La domanda è come si debba propiziare e realizzare il passaggio al "noi" in una circostanza come quella attuale, dominata da un individualismo senza infingimenti, che si manifesta continuamente con messaggi generici del tipo "Prima te stesso", "prenditi cura di stesso, che nessuno lo farà al tuo posto”. L'unico modo per conseguiré il “sorpasso” dell'io è il rafforzamento di un umanesimo spirituale che cresca nell'humus del "noi", l'humus che costituisce la grande famiglia umana. L'umanesimo spirituale si intende quindi in termini collettivi, poiché nasce e cresce con il "noi" e con ciò che unisce tutti gli esseri umani. Proprio lo spirito di Assisi, che si plasma in questo incontro caratterizzato dal dialogo e dall'amicizia, ha come punto di partenza ciò che unisce tutti gli uomini: la propia umanità. Infatti, come ha detto il Cardinale Poupard nella Preghiera per la Pace di Milano (2004), "l'umanità è il cuore di un autentico umanesimo". Esaminiamo la parola "umanità" e i suoi due significati.

(Voci elencate in un insieme di dati)
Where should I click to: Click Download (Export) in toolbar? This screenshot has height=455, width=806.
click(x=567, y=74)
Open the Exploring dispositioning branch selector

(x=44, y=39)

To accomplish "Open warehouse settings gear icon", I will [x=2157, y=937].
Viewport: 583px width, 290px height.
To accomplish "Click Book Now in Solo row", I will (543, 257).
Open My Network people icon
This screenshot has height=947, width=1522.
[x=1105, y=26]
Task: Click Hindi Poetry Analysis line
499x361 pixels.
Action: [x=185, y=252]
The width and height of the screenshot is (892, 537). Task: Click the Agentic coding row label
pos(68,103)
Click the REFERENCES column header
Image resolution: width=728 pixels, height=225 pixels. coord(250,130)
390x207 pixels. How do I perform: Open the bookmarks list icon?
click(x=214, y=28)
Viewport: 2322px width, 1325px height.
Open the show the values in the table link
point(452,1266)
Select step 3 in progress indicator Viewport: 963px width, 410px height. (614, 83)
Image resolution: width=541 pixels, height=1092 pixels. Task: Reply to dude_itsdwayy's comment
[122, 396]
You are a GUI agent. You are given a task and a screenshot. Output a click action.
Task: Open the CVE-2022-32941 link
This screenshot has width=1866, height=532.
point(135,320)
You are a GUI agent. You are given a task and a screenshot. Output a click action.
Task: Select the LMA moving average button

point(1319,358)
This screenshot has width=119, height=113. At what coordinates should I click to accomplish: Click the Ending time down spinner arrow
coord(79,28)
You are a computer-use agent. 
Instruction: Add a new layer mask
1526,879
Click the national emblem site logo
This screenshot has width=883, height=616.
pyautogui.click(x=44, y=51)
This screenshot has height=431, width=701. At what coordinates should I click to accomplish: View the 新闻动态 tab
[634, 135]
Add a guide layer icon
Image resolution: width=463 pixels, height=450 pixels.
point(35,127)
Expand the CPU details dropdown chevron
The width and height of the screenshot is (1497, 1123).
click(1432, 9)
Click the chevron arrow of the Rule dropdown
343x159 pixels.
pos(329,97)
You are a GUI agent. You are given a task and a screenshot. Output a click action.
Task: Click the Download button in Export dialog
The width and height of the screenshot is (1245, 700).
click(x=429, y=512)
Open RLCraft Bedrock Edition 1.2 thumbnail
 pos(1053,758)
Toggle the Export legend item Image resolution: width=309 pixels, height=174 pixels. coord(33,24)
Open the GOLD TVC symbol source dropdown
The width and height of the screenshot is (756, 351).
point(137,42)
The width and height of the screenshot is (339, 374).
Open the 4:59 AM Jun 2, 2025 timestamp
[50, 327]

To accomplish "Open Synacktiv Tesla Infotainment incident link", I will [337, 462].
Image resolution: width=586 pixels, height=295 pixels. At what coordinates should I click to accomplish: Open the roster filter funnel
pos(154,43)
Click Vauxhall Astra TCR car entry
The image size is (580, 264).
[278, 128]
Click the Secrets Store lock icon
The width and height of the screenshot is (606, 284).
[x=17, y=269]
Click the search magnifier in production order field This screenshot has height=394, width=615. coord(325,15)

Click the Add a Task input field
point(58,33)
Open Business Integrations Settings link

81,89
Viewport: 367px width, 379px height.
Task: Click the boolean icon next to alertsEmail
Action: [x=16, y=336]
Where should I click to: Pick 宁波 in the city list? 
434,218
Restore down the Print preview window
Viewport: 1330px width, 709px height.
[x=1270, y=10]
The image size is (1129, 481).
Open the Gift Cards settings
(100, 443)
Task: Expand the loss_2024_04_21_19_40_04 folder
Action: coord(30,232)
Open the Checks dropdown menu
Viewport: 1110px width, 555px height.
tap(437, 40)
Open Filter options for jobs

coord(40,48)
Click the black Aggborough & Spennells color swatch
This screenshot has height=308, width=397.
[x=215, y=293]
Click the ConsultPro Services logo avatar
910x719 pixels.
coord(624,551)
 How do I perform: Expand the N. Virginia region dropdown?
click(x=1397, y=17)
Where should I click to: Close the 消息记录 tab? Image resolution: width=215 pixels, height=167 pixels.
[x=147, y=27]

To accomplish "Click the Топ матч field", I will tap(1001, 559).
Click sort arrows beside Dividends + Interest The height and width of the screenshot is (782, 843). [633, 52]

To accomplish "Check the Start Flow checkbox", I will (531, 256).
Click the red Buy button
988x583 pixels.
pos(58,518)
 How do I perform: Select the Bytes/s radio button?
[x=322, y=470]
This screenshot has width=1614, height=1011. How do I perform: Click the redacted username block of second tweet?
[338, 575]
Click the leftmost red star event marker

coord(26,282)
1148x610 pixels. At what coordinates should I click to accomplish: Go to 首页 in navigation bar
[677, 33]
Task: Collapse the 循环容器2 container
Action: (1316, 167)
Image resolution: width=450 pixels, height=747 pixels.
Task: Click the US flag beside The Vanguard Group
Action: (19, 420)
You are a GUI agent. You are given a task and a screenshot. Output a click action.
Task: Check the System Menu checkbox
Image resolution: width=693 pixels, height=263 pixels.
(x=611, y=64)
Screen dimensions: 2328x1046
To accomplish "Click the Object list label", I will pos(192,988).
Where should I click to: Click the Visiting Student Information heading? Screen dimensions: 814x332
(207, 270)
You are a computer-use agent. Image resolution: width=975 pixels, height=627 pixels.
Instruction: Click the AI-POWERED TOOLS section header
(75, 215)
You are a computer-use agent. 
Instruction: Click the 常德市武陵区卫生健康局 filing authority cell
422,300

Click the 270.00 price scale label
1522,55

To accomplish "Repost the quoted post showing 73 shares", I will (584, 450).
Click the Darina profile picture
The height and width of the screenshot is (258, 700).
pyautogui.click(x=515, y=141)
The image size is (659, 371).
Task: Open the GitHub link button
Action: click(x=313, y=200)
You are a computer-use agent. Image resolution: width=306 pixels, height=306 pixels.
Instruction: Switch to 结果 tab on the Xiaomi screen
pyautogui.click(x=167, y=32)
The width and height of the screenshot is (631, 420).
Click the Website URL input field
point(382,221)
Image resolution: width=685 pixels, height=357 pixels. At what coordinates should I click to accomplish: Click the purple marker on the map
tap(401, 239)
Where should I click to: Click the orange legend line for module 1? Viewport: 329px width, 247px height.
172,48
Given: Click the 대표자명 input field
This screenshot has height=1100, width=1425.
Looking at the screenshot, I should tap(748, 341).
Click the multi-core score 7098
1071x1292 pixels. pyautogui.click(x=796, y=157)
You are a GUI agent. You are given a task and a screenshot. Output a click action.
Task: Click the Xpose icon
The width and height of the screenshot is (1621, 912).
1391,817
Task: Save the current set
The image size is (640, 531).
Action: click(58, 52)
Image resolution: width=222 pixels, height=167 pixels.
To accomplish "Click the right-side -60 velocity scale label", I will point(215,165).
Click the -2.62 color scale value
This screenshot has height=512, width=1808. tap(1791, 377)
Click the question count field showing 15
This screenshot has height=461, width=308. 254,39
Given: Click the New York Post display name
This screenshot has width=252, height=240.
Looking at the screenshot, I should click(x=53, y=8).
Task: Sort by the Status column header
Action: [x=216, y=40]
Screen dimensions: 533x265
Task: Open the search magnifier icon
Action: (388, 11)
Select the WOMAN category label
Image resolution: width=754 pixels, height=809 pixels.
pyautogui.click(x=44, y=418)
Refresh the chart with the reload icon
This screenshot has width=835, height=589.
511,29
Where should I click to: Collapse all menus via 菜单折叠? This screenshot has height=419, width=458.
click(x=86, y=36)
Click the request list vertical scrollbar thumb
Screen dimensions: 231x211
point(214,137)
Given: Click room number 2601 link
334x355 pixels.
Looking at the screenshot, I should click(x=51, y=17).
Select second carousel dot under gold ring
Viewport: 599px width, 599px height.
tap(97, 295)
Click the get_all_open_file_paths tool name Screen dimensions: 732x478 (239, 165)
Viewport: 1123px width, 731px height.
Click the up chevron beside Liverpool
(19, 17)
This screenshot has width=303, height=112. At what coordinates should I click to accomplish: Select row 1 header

▶ [SFIDA 1] Riscrivi in forma più breve il paragrafo del testo sull'umanesimo spirituale che comincia con «La domanda è come si debba», conservandone i fatti principali.
▶ [SFIDA 2] Prosegui il testo sull'umanesimo spirituale a partire dalla sua ultima frase.
Il materiale non ha alcun legame con il testo.

▶ [SOLUZIONE 1] Ci si chiede come passare al «noi» in un'epoca dominata da un individualismo aperto, espresso da messaggi come «Prima te stesso». L'unico modo per superare l'io è rafforzare un umanesimo spirituale collettivo, che cresce nel «noi» della grande famiglia umana. Lo spirito di Assisi, fondato su dialogo e amicizia, parte proprio da ciò che unisce tutti gli uomini, cioè la loro umanità. Come ha detto il Cardinale Poupard nella Preghiera per la Pace di Milano (2004), l'umanità è il cuore di un autentico umanesimo. Da qui l'esame della parola «umanità» e dei suoi due significati.

▶ [SOLUZIONE 2]
Ogni essere umano è unito all'altro per il fatto di condividere la stessa condizione umana e appartenere alla stessa "umanità": un uomo riconosce sempre un altro uomo, e lo fa a partire dai diversi linguaggi (verbale, corporale, gestuale, simbolico) che sono come ponti tesi tra le persone. Il riconoscimento dell'altro implica la creazione embrionale di un "noi", la prima cellula di una incipiente umanità ma reale ed efficace. È l'umanità che nasce nell'Eden, dove Adamo ed Eva si incontrano, si riconoscono e si parlano. La parola è il segno inconfondibile dell'apparire della condizione umana. Tuttavia, nell'Eden non sono in due ma in tre: Adamo, Eva e Dio, che scende a passeggiare nel giardino e parla all'umanità che egli stesso ha posto in un luogo pieno di dignità. Fin dal primo momento Dio è al fianco degli esseri umani e forma con loro, in una certa misura, un "noi". L'umanità si costituisce come un "noi", ma avendo Dio come qualcuno ad essa vicino, che la sostiene e la guida nel suo cammino, rinnovata dopo il peccato.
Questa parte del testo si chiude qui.